### [Exercise brief]
Print verbatim the lines of the entries from the one containing "News (543, 152)" to the last, inclusive, and no others.

[Pixel coordinate grounding data]
========

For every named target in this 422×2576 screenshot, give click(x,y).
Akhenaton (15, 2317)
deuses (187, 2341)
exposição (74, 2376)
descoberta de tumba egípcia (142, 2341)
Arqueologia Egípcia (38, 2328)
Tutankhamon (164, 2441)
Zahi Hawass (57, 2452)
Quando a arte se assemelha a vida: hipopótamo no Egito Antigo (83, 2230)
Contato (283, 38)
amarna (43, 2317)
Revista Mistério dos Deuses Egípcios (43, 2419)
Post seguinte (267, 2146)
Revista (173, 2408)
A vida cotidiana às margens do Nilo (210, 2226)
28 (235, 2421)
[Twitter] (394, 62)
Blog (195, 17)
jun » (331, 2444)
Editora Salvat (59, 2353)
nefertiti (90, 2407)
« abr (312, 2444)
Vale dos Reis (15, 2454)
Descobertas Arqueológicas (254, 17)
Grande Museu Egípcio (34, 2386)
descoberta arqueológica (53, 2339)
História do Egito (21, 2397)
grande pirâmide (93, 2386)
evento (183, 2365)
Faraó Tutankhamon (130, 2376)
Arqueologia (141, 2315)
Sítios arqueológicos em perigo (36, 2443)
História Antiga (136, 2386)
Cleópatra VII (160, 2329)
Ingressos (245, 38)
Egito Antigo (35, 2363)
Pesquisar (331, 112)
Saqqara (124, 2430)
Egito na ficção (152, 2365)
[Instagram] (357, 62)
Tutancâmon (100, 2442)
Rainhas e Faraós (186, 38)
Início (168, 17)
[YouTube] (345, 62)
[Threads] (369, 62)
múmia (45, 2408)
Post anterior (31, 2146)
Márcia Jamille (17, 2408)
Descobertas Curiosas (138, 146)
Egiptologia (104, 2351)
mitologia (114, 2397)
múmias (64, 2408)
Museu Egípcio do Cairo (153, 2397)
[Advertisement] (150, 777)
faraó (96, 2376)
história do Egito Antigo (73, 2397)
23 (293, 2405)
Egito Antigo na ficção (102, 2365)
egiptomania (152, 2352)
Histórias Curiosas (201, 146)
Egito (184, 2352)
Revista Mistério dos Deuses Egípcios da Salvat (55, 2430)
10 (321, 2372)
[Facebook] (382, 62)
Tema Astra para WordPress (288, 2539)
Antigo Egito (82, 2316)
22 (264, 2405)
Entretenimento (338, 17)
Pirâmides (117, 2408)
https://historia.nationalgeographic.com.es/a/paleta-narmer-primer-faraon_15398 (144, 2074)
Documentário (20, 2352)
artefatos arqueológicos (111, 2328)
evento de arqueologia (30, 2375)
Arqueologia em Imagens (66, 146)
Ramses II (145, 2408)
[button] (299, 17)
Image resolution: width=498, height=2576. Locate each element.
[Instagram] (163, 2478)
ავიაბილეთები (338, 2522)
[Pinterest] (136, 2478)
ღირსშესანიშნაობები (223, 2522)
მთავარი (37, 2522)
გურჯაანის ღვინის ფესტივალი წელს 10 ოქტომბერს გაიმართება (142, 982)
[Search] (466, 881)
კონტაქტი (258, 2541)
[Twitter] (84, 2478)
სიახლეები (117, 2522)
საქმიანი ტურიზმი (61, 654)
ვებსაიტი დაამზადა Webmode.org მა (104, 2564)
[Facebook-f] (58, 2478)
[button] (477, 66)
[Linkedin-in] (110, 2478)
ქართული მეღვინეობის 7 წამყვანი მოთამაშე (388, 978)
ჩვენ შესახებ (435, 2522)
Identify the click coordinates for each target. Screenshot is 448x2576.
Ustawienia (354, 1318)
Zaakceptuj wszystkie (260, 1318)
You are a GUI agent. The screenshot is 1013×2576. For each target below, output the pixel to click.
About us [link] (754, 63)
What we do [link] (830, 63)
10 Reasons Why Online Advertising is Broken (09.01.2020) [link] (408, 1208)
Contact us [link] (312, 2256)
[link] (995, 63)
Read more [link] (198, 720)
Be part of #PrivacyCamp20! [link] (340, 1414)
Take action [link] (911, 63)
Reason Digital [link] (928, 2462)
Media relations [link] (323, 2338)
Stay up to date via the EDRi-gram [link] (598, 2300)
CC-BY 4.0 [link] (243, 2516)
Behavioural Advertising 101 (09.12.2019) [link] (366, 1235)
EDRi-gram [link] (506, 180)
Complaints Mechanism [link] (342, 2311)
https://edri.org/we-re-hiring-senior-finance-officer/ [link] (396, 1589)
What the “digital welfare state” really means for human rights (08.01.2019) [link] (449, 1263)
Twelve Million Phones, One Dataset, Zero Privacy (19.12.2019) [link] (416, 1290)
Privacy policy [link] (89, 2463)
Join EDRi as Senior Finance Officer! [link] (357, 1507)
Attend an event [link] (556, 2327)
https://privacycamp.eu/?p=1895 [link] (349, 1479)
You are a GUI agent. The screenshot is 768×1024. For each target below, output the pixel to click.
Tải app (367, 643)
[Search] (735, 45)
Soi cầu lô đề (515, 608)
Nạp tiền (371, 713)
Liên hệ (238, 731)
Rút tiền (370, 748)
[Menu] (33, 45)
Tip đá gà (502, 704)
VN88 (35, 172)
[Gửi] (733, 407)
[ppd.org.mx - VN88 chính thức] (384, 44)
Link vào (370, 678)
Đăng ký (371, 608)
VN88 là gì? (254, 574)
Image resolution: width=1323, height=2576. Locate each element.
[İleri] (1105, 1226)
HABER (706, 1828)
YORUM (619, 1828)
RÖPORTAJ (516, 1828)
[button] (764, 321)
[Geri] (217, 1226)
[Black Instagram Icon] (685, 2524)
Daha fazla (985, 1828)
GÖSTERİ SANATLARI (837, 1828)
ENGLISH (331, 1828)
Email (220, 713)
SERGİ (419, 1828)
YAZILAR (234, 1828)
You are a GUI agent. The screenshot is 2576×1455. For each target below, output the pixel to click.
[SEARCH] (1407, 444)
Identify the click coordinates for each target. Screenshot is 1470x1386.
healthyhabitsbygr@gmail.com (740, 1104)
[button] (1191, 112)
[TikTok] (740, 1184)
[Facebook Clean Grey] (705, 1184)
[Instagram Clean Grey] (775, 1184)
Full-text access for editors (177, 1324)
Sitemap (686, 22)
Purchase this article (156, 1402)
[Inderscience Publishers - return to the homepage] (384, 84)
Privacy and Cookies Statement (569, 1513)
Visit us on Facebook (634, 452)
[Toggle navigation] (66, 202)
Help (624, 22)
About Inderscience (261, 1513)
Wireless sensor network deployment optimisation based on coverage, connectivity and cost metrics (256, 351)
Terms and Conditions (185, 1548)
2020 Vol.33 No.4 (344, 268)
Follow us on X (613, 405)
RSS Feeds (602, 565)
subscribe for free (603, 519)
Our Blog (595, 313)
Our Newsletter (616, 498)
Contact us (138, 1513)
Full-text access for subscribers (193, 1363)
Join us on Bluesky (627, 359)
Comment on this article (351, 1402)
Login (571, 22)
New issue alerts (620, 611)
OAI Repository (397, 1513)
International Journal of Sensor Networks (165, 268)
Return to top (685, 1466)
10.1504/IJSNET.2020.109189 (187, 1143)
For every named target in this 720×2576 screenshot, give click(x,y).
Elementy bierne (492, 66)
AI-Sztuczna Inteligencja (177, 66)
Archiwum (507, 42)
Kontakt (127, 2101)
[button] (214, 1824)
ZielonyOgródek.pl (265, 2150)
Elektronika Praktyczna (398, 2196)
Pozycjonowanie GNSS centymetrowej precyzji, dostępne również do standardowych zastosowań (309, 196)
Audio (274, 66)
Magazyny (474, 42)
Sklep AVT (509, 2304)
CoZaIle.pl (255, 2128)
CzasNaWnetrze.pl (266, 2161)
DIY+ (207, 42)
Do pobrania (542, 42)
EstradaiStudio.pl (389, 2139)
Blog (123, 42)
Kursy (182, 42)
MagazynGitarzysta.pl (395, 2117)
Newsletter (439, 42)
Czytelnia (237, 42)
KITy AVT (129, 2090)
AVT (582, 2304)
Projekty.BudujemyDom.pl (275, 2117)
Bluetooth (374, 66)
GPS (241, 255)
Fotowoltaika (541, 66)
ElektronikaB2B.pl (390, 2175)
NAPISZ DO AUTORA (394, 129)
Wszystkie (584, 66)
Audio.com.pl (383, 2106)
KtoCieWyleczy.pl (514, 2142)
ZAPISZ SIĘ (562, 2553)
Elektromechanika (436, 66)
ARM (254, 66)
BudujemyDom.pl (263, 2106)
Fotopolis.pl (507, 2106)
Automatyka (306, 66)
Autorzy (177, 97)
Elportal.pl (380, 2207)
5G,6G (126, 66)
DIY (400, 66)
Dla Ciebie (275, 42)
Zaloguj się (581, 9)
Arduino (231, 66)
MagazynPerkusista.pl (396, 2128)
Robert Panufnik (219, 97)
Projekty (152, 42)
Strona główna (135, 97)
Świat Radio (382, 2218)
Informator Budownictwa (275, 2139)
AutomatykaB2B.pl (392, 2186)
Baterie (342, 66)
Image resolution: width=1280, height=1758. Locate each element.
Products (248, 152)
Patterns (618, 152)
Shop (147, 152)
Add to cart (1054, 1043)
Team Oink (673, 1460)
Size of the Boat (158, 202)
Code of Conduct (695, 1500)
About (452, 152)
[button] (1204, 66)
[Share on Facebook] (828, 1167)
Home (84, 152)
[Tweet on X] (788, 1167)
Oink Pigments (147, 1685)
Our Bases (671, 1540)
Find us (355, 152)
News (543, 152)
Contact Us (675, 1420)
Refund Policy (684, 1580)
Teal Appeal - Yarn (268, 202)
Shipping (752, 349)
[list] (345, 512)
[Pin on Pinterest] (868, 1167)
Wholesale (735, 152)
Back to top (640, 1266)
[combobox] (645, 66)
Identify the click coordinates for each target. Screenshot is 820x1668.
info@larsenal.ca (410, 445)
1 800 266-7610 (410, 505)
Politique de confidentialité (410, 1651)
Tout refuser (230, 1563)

========

### [Solution for this problem]
News (543, 152)
Contact Us (675, 1420)
Refund Policy (684, 1580)
Teal Appeal - Yarn (268, 202)
Shipping (752, 349)
[list] (345, 512)
[Pin on Pinterest] (868, 1167)
Wholesale (735, 152)
Back to top (640, 1266)
[combobox] (645, 66)
Identify the click coordinates for each target. Screenshot is 820x1668.
info@larsenal.ca (410, 445)
1 800 266-7610 (410, 505)
Politique de confidentialité (410, 1651)
Tout refuser (230, 1563)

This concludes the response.